Zulip Chat Archive

Hi Lean community, I just joined the Zulip and I'm excited to get to know you all. I've been working on automated theorem proving for about 1.5 years, and I'm mainly interested in the goal of translating natural language into Lean. Nice to meet you all!

Kevin Buzzard (Oct 25 2021 at 16:19):

Does anyone know what happened to Hales' work on a controlled natural language for Lean?

Kevin Buzzard (Oct 25 2021 at 16:20):

I know that Barnet-Lamb has also been thinking about this kind of thing, relating the Ganelasingham work to Lean.

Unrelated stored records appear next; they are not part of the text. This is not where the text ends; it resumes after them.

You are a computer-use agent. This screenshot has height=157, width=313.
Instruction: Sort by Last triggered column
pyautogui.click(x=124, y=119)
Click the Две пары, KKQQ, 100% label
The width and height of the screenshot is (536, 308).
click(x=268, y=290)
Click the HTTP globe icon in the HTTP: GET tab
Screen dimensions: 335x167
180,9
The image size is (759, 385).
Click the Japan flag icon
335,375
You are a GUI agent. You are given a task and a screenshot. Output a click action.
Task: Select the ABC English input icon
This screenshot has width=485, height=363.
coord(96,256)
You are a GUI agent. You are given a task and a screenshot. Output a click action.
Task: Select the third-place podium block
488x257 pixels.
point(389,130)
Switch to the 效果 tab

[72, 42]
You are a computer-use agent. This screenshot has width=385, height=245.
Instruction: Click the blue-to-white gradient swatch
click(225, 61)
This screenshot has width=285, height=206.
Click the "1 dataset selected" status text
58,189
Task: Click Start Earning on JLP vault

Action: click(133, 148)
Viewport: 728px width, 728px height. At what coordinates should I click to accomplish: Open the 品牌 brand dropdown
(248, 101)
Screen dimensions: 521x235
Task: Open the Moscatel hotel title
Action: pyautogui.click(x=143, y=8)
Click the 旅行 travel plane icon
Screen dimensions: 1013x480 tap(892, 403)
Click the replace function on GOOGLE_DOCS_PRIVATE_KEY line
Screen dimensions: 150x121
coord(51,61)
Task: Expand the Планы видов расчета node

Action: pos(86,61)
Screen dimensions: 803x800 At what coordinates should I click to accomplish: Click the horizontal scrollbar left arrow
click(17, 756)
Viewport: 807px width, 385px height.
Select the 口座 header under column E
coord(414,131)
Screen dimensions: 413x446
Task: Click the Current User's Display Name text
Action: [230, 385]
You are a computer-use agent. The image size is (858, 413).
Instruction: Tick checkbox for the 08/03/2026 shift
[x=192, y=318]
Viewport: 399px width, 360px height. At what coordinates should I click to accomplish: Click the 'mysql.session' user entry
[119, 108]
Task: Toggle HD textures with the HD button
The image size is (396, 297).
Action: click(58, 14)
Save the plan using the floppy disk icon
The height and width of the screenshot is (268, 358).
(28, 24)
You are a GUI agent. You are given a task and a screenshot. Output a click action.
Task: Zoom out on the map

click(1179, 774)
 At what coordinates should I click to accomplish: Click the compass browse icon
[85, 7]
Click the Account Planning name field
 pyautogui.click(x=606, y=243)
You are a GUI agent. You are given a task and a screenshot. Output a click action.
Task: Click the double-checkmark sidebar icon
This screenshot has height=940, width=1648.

Jason Rute (Oct 25 2021 at 23:19):

Hi @Cody Johnson! What does "translating natural language into Lean" mean to you? As for what I mean, here are some possible interpretations:

Automatically translate natural language math (either statements, definitions, and/or proofs) into Lean code (auto-formalization as it is sometimes called).
Manually convert math (usually definitions and theorem statements) into something resembling natural language (controlled natural language), but which is also machine readable and convertible automatically to Lean code.
Take a math theorem and it's proof and formalize it in Lean or another formal proof language.

Cody Johnson (Oct 25 2021 at 23:55):

Hi @Jason Rute , I'd say 1. My (admittedly over-ambitious) goal is to be able to take raw English/LaTeX and automatically output the Lean code it represents. In order to do this, I've been analyzing commonly used words and phrases in math proofs and using it to specify a PEG grammar for English/LaTeX.

Yury G. Kudryashov (Oct 25 2021 at 23:59):

I bet it's impossible to write a nice grammar that is actually useful to convert real-world papers from natural language to Lean.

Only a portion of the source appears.